Kubernetes:setting up your workstation

This article is for developers building applications for deployment to kubernetes.

In this article, you will learn how to set up your workstation with tools you will need to work with containers and kubernetes. The first of these tools is docker which we use to build container images and run container images on your workstation.

If you are using Linux, you will install the docker CE-Engine using the below steps:

  1. Update the apt package index and install packages to allow apt to use a repository over HTTPS:
$ sudo apt-get update
$ sudo apt-get install \
     apt-transport-https \
     ca-certificates \
     curl \
     gnupg-agent \
  1. Add Docker’s official GPG key:

    $ curl -fsSL https://download.docker.com/linux/ubuntu/gpg | sudo apt-key add -

    Verify that you now have the key with the fingerprint 9DC8 5822 9FC7 DD38 854A E2D8 8D81 803C 0CD88, by searching for the last 8 characters of the fingerprint.
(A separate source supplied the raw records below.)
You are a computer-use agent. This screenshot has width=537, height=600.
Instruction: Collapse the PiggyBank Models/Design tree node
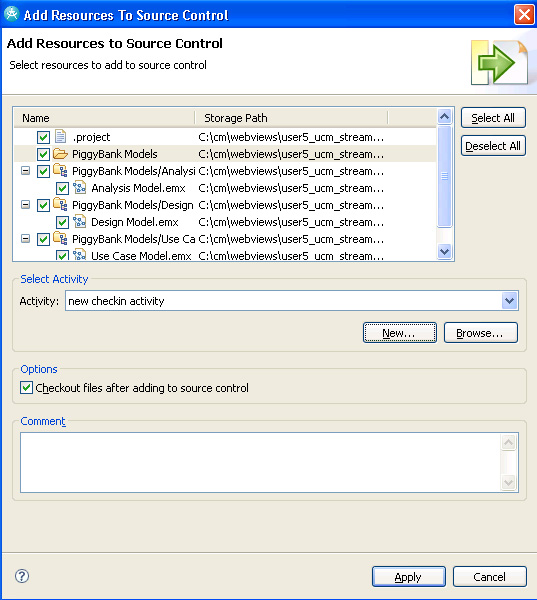click(x=25, y=205)
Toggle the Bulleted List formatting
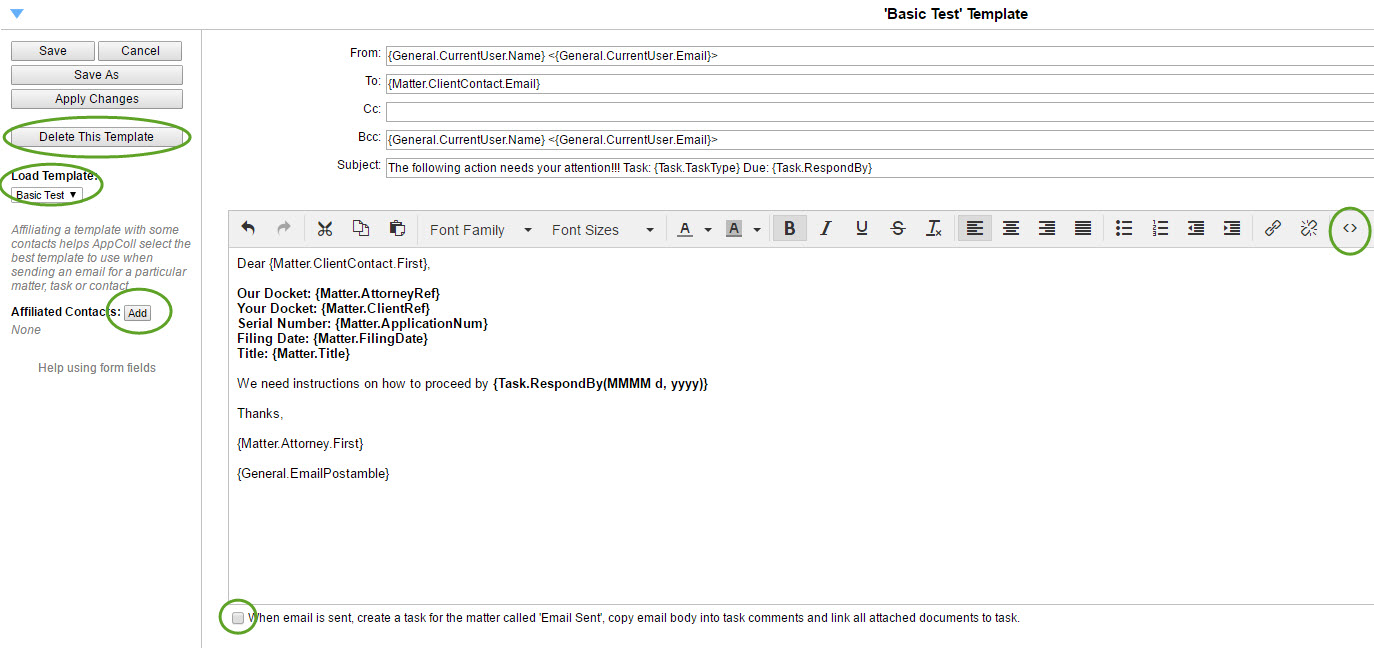The image size is (1374, 648). coord(1124,228)
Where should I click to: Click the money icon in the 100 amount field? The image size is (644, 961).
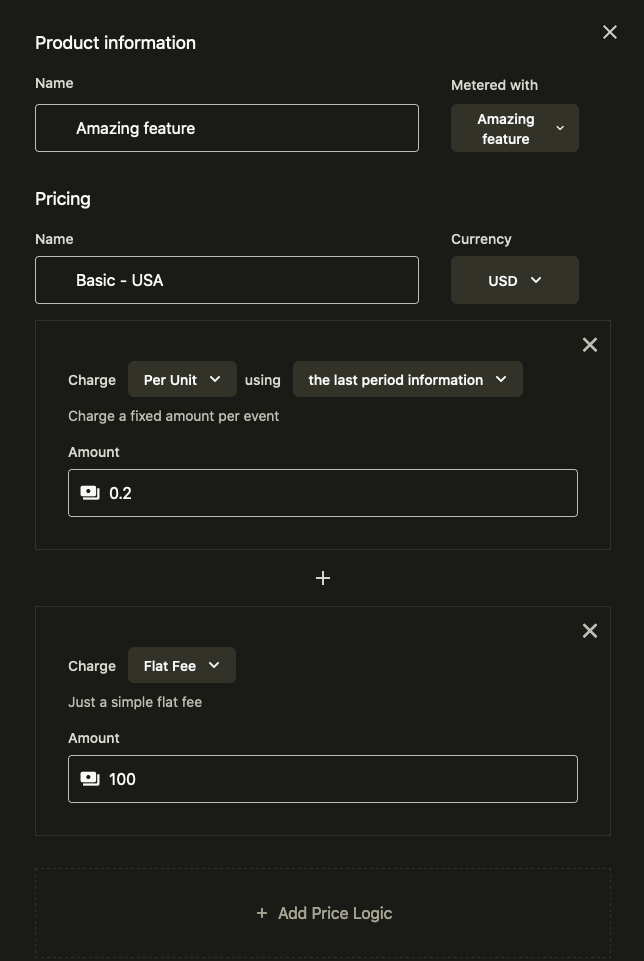(x=90, y=779)
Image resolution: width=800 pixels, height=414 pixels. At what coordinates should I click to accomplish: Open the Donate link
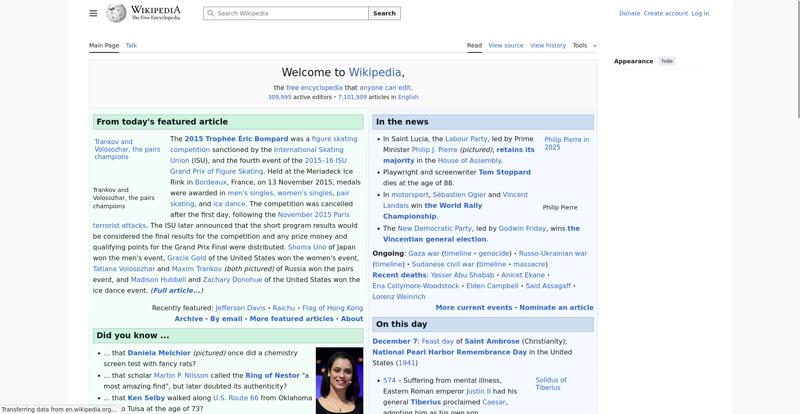coord(629,14)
    $ sudo apt-key fingerprint 0EBFCD88
    pub   rsa4096 2017-02-22 [SCEA]
              9DC8 5822 9FC7 DD38 854A  E2D8 8D81 803C 0EBF CD88
    uid   [ unknown] Docker Release (CE deb) <docker@docker.com>
    sub   rsa4096 2017-02-22 [S]
  2. Update the apt package index, and install the latest version of Docker Engine and containerd, or go to the next step to install a specific version:
 $ sudo apt-get update
 $ sudo apt-get install docker-ce docker-ce-cli containerd.io
  1. Verify that Docker Engine is installed correctly by running the hello-world image.
  $ sudo docker run hello-world

If you are using MAC or Windows, you will install docker desktop.

Links below will take you to the installation documentation for your operating system:


Docker desktop is available through docker hub. You will need to login to dockerhub with an account. If you do not have an account, go ahead and build one. Go ahead and login to dockerhub after building an account. After login you will taken to a page to download. On MAC, it will be a .dmg file or on windows, it will be an installer. For the MAC, you will copy the file into applications. For windows, you will double click the installer. And you are going to run docker and as it comes up, you will see a note on some popups. On MAC, you will need to enter your credentials so that it can setup networking. On windows, just take the default install and answer YES to the security popup.

Let's test out docker installation. You will go and open your favorite terminal program and type:

docker version


If you not see this, go back to the installation guideline to make sure you did not miss anything.

We are going to run another test

docker run --rm -it hello-world

That is an image out on dockerhub that when you run this, docker will go get that image and run the content of it. This will test to make sure that everything is working correctly. And sure enough, there we go.


There is a command calld rmi which will remove that image that we just downloaded.

docker rmi hello-world


If you got to this stage and saw similar output to this, your docker installation is setup correctly.

Next is kind which stands for kubernetes in docker. In a production environment, kubernetes nodes are physical or virtual servers that run the container workloads. On our local workstation, we will actually use docker containers as kubernetes nodes. That sounds complicated, that's because of kind of it but we have kind to simplify it for us. If you take a look at the install screen, there is section for each operating system and package manager. I am on a linux, so i am going to follow the instruction to do that. So we will go ahead and run the below command:

curl -Lo ./kind https://kind.sigs.k8s.io/dl/v0.8.0/kind-$(uname)-amd64
chmod +x ./kind
mv ./kind /some-dir-in-your-PATH/kind


Once the command is done, i can type kind to verify if installation was successful.

Now that we have docker and kind, we need kubectl which is the standard cli tool for interacting with kubernetes. Kubectl translates commands you give it into API calls to the kubernetes API. You will install kubectl locally and give it a config file which provides connection info and credentials to the kubernetes API. For MAC and Windows users, take note that docker desktop may have already installed kubectl for you but the version that they installed may not be the one you need for your cluster. For instance, in this example, i know that i want to use kubernetes version 1.18.


To install kubectl, from the installation page, choose the section for your operating system. Another tool we will use is kustomize. In an upcoming article, you will learn how to write to manifest to define how your application will be deployed in a kubernetes cluster. However, not all kubernetes clusters are created equal. There are port differences between your local kind cluster and a production cluster for example. And kustomize will help us manage changes that need to be made to those manifest.

Many organizations use a tool called Helm to package their applications for kubernetes. Installation for this also very simple.

The final tool we are going to install is skaffold. It helps stream the process of building and pushing container images as well as deploying your applications so that you can focus on your development work.

Well that's it, you've got all the tools needed to start deploying your applications to kubernetes. Thanks for reading.